■ **INSTRUCTIONS FOR THE TASK**: Return the lines in the records below, from the line containing "1451x914 pixels. At" through the line containing "Action: (x=343, y=7)", repeating each one character for character.

(Entries drawn from a collection)
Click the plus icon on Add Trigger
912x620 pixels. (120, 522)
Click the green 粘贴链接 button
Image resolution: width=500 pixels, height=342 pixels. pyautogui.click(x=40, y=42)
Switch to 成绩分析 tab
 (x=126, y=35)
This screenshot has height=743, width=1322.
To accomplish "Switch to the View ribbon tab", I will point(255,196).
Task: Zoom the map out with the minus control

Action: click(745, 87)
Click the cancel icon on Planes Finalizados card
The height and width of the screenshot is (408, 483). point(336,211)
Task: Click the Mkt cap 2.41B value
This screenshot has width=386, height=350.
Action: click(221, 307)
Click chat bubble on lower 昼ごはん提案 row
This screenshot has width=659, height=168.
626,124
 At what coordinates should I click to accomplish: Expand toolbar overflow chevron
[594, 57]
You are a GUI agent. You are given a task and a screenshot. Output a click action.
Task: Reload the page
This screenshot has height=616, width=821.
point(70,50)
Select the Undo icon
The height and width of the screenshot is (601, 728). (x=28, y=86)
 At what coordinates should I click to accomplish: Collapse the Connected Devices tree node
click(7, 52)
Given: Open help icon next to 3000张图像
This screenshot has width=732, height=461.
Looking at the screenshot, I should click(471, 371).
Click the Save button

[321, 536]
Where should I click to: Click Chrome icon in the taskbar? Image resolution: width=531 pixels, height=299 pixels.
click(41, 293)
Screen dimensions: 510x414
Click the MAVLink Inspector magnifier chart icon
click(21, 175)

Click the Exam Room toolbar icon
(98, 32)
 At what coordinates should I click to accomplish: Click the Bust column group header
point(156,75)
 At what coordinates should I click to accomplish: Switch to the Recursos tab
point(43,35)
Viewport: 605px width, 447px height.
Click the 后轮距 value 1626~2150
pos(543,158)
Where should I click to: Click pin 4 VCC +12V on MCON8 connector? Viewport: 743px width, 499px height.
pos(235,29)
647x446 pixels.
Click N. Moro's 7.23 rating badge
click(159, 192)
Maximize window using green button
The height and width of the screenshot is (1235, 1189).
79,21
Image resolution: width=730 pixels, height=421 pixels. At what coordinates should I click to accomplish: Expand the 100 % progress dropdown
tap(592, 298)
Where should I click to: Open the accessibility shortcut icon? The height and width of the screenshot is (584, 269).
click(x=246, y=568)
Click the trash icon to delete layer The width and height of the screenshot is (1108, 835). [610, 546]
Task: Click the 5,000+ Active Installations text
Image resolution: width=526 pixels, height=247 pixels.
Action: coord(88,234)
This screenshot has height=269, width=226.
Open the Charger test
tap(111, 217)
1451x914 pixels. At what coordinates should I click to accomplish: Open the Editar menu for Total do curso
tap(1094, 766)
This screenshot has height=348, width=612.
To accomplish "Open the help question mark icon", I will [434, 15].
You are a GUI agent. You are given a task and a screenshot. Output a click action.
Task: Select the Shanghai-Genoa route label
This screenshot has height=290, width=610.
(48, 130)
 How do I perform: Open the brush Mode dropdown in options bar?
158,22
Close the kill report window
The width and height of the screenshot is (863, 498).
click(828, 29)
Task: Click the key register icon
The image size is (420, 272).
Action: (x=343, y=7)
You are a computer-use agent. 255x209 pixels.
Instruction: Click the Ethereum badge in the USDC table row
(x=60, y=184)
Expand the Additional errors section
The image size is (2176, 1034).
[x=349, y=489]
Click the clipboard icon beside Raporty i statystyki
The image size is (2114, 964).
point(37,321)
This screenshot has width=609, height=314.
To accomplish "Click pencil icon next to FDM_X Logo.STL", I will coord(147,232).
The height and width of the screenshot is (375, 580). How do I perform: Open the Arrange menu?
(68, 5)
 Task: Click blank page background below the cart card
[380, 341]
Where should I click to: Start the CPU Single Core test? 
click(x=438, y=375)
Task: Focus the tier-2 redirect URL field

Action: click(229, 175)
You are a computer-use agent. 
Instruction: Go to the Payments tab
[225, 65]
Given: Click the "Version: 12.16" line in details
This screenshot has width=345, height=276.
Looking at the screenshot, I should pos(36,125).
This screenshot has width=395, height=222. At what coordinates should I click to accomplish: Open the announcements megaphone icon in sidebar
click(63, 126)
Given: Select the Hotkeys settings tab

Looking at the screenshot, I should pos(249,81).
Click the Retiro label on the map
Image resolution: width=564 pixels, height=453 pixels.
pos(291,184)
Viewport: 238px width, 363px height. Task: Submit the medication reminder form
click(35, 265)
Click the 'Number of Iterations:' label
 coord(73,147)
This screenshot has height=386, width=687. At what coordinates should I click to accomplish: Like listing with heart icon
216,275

■ **ANSWER FOR THE TASK**:
1451x914 pixels. At what coordinates should I click to accomplish: Open the Editar menu for Total do curso
tap(1094, 766)
This screenshot has height=348, width=612.
To accomplish "Open the help question mark icon", I will [434, 15].
You are a GUI agent. You are given a task and a screenshot. Output a click action.
Task: Select the Shanghai-Genoa route label
This screenshot has height=290, width=610.
(48, 130)
 How do I perform: Open the brush Mode dropdown in options bar?
158,22
Close the kill report window
The width and height of the screenshot is (863, 498).
click(828, 29)
Task: Click the key register icon
The image size is (420, 272).
Action: (x=343, y=7)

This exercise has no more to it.